**** Excerpt
Press contact: Donna Urschel (202) 707-1639
Public contact: Katherine Blood (202) 707-4622

March 20, 2009

Library of Congress Acquires Charles Randall Dean Collection of American Abstract Prints

The Library of Congress has acquired an exceptional collection of American Abstract Expressionist prints from the 1940s to 1960s, now available through the Library’s Prints and Photographs Division.

The Charles Randall Dean Collection of 125 prints includes exquisite and often rare impressions by such artists as James Budd Dixon, Sonia Gechtoff, Philip Guston, Grace Hartigan, James Kelly, Lee Krasner, Frank Lobdell and Hedda Sterne.

Dean began acquiring the Abstract Expressionist prints in 1987. When possible, Dean sought out and befriended the artists themselves, learning their stories directly. The highly-regarded collection, acquired by the Library through a gift/purchase, includes Dean’s records, receipts, letters and period ephemera, and rare journals and exhibition catalogues that enhance the research value of the individual prints.
********
**** Information given
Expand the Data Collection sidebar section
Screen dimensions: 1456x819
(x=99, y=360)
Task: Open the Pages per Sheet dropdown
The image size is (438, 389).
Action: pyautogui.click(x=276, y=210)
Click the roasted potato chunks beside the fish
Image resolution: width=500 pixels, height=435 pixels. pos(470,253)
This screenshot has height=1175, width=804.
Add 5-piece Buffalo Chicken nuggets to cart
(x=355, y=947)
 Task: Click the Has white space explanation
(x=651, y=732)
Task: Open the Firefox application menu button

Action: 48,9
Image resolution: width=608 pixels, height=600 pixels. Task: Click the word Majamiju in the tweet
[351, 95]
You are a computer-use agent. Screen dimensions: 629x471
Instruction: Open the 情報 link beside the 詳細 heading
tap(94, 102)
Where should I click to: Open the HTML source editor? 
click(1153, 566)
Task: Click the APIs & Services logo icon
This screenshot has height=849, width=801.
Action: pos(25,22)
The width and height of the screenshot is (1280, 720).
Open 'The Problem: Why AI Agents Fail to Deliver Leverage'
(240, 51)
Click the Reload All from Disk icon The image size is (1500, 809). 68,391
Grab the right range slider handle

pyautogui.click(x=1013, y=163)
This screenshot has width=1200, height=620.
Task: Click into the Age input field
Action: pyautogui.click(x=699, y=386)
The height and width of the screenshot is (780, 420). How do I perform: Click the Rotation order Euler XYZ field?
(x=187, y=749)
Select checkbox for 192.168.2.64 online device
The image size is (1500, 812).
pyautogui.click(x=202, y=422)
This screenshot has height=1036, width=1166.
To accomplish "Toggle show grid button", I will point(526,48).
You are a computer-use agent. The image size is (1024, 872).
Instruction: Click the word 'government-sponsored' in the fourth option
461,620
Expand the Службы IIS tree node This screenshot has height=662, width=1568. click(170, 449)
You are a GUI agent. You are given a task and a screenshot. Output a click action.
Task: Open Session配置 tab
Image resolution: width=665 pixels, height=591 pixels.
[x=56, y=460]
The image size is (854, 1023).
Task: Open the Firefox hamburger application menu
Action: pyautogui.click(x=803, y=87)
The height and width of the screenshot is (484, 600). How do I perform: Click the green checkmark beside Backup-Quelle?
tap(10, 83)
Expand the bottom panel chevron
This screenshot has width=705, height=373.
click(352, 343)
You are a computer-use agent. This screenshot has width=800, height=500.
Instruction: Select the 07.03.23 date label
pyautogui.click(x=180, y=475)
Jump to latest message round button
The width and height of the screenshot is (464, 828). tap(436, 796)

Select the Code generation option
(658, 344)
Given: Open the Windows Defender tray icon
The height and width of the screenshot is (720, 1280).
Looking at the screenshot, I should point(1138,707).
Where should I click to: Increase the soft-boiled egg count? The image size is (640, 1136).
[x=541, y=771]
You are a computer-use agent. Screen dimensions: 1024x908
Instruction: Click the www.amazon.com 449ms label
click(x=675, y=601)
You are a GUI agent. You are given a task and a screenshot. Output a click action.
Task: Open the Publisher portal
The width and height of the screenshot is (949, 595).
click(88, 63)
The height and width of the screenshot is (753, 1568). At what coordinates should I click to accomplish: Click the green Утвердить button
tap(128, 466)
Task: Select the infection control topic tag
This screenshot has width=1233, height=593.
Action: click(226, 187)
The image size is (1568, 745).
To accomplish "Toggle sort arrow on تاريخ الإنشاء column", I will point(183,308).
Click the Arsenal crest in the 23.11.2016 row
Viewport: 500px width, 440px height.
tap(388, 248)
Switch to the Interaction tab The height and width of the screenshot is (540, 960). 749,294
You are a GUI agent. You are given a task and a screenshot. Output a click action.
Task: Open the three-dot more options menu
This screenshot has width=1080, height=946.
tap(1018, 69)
********
# Written task
Output the passage from the Library of Congress announcement starting at "The Charles Randall" and ending at "the individual prints.". These records were drawn from a separate source.

# Right answer
The Charles Randall Dean Collection of 125 prints includes exquisite and often rare impressions by such artists as James Budd Dixon, Sonia Gechtoff, Philip Guston, Grace Hartigan, James Kelly, Lee Krasner, Frank Lobdell and Hedda Sterne.

Dean began acquiring the Abstract Expressionist prints in 1987. When possible, Dean sought out and befriended the artists themselves, learning their stories directly. The highly-regarded collection, acquired by the Library through a gift/purchase, includes Dean’s records, receipts, letters and period ephemera, and rare journals and exhibition catalogues that enhance the research value of the individual prints.